Republican lawmakers accuse CFPB of 'collusion' with state AGs

CFPB entrance
Joshua Roberts/Bloomberg

Three Republican lawmakers accused the director of the Consumer Financial Protection Bureau of “collusion” and “conspiring with state attorneys general” to bring enforcement actions against financial companies.

The allegations in a letter signed July  28 by Rep.
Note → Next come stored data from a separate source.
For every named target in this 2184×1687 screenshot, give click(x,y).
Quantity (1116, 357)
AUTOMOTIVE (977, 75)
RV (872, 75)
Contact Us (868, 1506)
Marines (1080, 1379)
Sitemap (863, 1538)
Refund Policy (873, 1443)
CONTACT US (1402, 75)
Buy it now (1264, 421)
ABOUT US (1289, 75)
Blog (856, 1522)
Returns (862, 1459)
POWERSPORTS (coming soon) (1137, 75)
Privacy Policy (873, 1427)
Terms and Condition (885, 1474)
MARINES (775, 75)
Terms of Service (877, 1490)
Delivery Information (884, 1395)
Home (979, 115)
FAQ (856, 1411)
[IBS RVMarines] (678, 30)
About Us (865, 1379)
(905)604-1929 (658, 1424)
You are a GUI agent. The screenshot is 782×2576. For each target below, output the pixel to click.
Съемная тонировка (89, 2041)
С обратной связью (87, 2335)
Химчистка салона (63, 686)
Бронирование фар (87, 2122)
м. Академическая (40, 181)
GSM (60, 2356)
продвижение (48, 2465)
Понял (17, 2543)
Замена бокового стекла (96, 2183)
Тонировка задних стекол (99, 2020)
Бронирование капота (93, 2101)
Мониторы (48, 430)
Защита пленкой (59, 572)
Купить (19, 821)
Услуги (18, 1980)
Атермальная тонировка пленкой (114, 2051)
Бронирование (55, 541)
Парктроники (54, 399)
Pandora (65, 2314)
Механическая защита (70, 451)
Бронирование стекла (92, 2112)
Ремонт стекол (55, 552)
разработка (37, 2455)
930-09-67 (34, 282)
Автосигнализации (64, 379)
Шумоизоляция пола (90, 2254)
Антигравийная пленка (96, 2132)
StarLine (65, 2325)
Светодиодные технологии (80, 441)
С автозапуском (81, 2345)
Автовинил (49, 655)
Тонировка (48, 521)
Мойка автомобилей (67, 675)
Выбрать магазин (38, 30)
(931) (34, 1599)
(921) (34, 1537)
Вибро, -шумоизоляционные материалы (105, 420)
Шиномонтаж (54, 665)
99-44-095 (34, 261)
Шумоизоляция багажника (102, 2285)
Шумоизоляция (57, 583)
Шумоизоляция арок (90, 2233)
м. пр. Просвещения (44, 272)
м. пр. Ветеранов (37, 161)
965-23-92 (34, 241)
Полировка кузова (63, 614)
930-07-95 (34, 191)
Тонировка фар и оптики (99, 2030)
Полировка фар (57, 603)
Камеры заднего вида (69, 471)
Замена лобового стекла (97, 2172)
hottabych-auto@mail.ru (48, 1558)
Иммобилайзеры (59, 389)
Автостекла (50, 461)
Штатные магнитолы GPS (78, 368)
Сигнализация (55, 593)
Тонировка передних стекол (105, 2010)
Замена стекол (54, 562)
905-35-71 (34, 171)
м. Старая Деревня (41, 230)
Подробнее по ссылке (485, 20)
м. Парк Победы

Patrick McHenry of North Carolina, the ranking member of the House Financial Services Committee, and two other Republican lawmakers was in response to an interpretive rule that the CFPB issued in May.

In the rule, the CFPB affirmed that states can enforce the Consumer Financial Protection Act to pursue actions against a broad range of entities.

Policymakers said the allegations of collusion are an indication that Republicans are teeing up an onslaught of queries to the CFPB, which is already preparing for a deluge of congressional inquiries.

“This letter serves as a preview of the House GOP's oversight agenda if they win control of the House this fall as expected,” said Isaac Boltansky, director of policy research at BTIG, an investment bank.

Under the Dodd-Frank Act, when a state attorney general or other state regulator intends to file an enforcement action against a wrongdoer, they are required to provide a copy of the complaint to the CFPB, essentially allowing the bureau to intercede. 

States have their own broad and powerful laws prohibiting unfair and deceptive acts and practices. Few state attorneys general ever use the federal CFPA to bring an action against a financial firm for wrongdoing, instead relying on their own state laws, lawyers said. 

Most companies also prefer that the CFPB and state agencies work together because doing so can lower litigation costs and the time spent dealing with multiple investigations. Defense attorneys said that many companies ask states to work with the CFPB — and vice versa.

In the three-page letter, McHenry, Rep. Blaine Luetkemeyer of Missouri and Rep. Tom Emmer of Minnesota told CFPB Director Rohit Chopra that Congress did not intend for the agency “to intimidate companies by conspiring with state agencies to pursue duplicative enforcement actions.”

“The effect of the May 19, 2022 interpretive rule is different from solely enforcing the law,” the lawmakers stated in the letter. “It is more akin to deputizing state attorneys general to enforce the CFPA on behalf of the CFPB — something Congress did not authorize.”

The CFPB declined to comment on the letter. 

The lawmakers said that the rule allowed the CFPB to “forum shop across the country to find friendly attorneys general willing to bring cases on behalf of the Bureau, rather than the process that Congress intended, whereby attorneys general bring a case to the CFPB when appropriate.”

The notion that the head of a federal agency cannot talk with a state government— or that doing so amounts to illegal activity — struck a number of defense lawyers as not only inaccurate but a radical interpretation of existing law. Some defense lawyers, speaking on condition of anonymity, said the allegations of collusion were preposterous and out of touch with the real world. A few even suggested that the Republican lawmakers read the Constitution and brush up on the concept of federalism.

Some agreed that Chopra is working closely with state AGs, in part, to ensure state entities can piggyback on the bureau’s authority in the future.

“There is no question that Director Chopra is doing all that he can do to encourage state agencies to enforce federal consumer financial laws,” said Lucy Morris, chair of the government investigations and enforcement practices group at the law firm Hudson Cook. “It seems that he is trying to set up states to consistently and aggressively enforce federal law, even when CFPB leadership changes at the national level.”

The lawmakers appeared to be acting on behalf of one specific company: MoneyGram International, which the CFPB and New York Attorney General Letitia James sued in April. 

MoneyGram was sued for allegedly violating rules around remittance transfers for years, with Chopra putting the firm in the category of repeat offenders. Regulators allege the Dallas-based remittance provider engaged in unfair acts or practices by failing to transfer funds and delaying refunds to customers, among other violations. 

The lawmakers cited the CFPB’s own press release in the MoneyGram lawsuit as proof that the bureau had provided information to New York’s attorney general.

“In the complaint, MoneyGram, one of the largest remittance providers in the United States, is alleged to have violated the Remittance Rule,” the letter states. “In addition to the lawsuit, you ‘authorized information sharing with MoneyGram’s state authorities to facilitate parallel actions.’ ”

The lawmakers said it was improper for the CFPB to enlist state attorneys general in its investigations.

“It is clear that state attorneys general may enforce the CFPA in cases where the CFPB has not,” the letter stated. “But the statute does not allow for a state attorney general to become a party to an existing CFPB enforcement action. It is therefore inappropriate for the CFPB to recruit a state attorney general that is not otherwise investigating a company, to pursue enforcement as a means of intimidation.”

The lawmakers asked Chopra to turn over documents and all correspondence with state attorney general offices by Aug. 12. They also asked Chopra to respond to specific questions including under what authority the CFPB can recruit state attorneys general to join existing CFPB actions. In addition, they asked what safeguards are in place to avoid duplicative state actions.